Un travail de fourmi ! C’est par cette exclamation que l’on peut mesurer la charge de travail et l’effort dont doit faire preuve le couturier 2.0 ++ pour se dégager de la masse des propositions et parvenir à partager sa vision dans un marché dominé par les top labels et autres global brandings. Comme l’a schématisé d’un ton dramatique l’ancien sherpa pub de l’ère miterrandienne, Jacques Séguéla :« Les gens n’achètent pas des produits, ils achètent des marques. »

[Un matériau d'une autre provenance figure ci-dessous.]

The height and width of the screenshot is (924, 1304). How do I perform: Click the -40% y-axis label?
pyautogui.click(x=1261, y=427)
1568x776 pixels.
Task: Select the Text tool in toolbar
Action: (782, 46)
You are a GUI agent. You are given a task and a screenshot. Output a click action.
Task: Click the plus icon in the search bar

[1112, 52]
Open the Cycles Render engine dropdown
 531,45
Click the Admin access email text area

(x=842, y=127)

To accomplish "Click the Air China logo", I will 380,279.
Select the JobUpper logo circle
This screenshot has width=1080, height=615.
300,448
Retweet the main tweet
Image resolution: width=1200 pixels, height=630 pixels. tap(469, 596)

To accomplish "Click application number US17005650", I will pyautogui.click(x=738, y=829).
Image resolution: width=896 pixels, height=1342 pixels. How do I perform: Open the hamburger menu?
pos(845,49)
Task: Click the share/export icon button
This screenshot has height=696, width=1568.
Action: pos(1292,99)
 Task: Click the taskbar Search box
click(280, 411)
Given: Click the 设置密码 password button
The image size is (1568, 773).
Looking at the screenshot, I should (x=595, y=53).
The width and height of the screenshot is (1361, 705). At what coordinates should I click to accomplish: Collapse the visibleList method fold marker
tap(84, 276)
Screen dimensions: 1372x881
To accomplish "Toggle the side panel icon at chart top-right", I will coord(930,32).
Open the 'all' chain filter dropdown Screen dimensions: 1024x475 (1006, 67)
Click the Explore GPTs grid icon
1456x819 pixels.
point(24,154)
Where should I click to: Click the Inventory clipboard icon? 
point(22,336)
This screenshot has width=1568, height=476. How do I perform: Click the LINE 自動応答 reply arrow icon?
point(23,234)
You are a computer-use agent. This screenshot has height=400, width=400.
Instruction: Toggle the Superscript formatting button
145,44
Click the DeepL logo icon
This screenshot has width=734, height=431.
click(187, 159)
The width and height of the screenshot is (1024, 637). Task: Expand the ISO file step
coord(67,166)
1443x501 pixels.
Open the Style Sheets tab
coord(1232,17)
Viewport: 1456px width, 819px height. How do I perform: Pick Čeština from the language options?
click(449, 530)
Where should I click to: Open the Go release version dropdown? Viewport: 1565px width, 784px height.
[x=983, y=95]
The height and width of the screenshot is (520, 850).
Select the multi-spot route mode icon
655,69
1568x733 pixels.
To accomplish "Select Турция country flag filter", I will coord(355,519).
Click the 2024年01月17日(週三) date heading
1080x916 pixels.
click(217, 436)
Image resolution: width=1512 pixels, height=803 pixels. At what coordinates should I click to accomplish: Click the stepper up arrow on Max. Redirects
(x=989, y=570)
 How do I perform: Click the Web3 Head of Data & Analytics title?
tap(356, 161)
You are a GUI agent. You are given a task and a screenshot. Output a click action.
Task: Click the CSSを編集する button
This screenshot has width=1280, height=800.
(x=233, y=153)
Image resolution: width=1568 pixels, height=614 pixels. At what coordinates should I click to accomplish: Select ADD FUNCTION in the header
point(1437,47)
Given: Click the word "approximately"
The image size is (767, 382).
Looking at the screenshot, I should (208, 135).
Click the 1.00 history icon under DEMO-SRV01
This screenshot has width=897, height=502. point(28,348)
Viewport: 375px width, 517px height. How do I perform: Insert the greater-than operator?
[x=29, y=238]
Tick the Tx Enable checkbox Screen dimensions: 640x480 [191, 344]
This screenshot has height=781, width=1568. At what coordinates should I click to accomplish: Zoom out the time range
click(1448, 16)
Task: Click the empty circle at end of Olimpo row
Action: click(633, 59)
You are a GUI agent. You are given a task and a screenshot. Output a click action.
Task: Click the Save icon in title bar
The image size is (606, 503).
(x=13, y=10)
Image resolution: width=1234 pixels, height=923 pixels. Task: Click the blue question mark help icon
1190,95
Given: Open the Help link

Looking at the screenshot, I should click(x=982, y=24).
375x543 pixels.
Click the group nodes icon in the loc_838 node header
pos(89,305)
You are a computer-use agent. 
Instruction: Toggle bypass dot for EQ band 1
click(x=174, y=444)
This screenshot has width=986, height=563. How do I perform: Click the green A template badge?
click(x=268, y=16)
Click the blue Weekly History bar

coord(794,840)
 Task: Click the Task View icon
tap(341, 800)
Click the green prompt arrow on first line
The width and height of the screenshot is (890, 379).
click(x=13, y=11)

Si pour l’acheteur d’aujourd’hui, fan de looks et de tendance, la mode semble n’être que paillettes, strass et scintillements, la doublure est à vif. Car la mode, ce sont aussi un cortège de guêpes, frelons et bourdons qui font la pluie et le beau temps sur la météo de nos dressings, décident de qui va briller et qui va rester sous le nuage… Une dictature de la griffe et de l’image que tous les médias, du blog d’ado au magazine branché, sans parler d’Instagram et des réseaux sociaux, entretiennent et se refilent comme un vieux tailleur Chanel de 1955, usé mais increvable. Le vétéran Karl Lagerfeld à part, peut-on encore être un « hyper » couturier au 21e siècle ? On va le voir, le terme n’est pas si compassé !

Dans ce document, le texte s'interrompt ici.